A senior academic with multiple sclerosis (MS) has shared his story of how ethical stem cell treatment paused his condition and aided him in enjoying his life even more.

Professor Robert Douglas-Fairhurst of Magdalen College, Oxford, was diagnosed with the degenerative disease in 2017, and over the next two years his condition deteriorated rapidly.

But in an interview with fellow MS patient Stephen Bleach for The Times, the academic and author revealed that in 2019 he greatly benefitted from treatment that involves a course of chemotherapy or radiotherapy, followed by the implantation of your own stem cells.

Enjoyment

The treatment – autologous haematopoietic stem cell transplantation – is expensive but was successful, and because it uses cells from his own body, it does not require the destruction of human embryos.

Four years on, the decline in his condition appears to have stopped. He has written a book, Metamorphosis, on his experience of living with the condition.

“I’ve learnt to value the things that come from having MS. This morning, for instance, I woke up with a cat on my bed. We kind of padded downstairs to make tea: it took me three times as long as it would have done before MS.

“But I enjoyed it more. There’s a sense of achievement at having got downstairs and not broken my neck, made a cup of tea and not scalded myself.”

‘Not so tragic’

He does sometimes struggle with the disparity between his thoughts and his control over his body, explaining: “I’ve learnt how to cohabit with it, in a way that is neither affectionate nor one of dislike or despair. We get along.”

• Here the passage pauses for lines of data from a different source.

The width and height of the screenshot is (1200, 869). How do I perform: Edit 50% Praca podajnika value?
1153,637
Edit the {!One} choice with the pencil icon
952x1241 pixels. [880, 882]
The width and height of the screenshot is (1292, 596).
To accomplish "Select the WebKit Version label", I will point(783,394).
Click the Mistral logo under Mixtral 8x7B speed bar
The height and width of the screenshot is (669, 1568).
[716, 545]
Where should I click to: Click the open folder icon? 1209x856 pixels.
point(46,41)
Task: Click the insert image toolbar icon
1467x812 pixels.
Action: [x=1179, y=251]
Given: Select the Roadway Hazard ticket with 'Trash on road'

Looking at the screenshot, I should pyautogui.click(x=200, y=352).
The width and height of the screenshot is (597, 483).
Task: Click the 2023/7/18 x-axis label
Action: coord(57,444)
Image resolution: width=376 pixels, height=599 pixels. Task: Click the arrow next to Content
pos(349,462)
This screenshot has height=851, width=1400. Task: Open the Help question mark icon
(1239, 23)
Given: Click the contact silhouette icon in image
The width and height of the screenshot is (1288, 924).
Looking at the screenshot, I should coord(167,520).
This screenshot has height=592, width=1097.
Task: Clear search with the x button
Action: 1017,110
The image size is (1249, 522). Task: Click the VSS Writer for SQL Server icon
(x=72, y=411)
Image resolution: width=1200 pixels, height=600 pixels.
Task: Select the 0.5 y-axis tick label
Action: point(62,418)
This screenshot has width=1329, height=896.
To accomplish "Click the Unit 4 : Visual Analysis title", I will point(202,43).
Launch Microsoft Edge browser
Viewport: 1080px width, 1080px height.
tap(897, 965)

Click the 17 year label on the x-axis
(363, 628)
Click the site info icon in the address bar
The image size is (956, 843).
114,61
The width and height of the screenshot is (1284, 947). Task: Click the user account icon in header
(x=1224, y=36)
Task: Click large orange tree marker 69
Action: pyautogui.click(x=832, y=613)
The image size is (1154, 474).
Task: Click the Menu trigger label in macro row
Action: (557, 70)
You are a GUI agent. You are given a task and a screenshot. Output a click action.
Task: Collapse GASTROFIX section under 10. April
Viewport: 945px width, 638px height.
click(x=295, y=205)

“I’m not going to pretend that MS is a gift”, he added. “I’m not glad it happened to me. But there are side benefits and you can recognise and even relish them.”

Bleach, who is Letters Editor for The Times, told Prof Douglas-Fairhurst that he sometimes struggles with an odd sense of guilt that strikes him when he does not appear to be as ill as others expect him to be.

His interviewee empathised: “There’s this weight of expectation. In terms of story, MS is supposed to be a tragedy, a demonstrable decline that ends up in a small patch of ground. If you don’t conform to that story people feel kind of cheated.”

New boundaries

Reflecting on his condition, the Oxford don told Bleach: “It’s strange but I’m happier now than I was before I was diagnosed with multiple sclerosis. I think that’s because I’ve come to appreciate just how fragile it all is. I was sleepwalking through much of my life. I was on autopilot. Now I take pleasure in small things.”

“On the one hand you’ve been trapped inside a new kind of cage, your own body. On the other, that brings a weird sense of freedom. I definitely felt that, because the boundaries of success change.

“Before, you might feel that not being CEO of your company is a failure. Now just managing to make a cup of tea is a massive success and you feel it just as much as the other, so-called bigger successes.”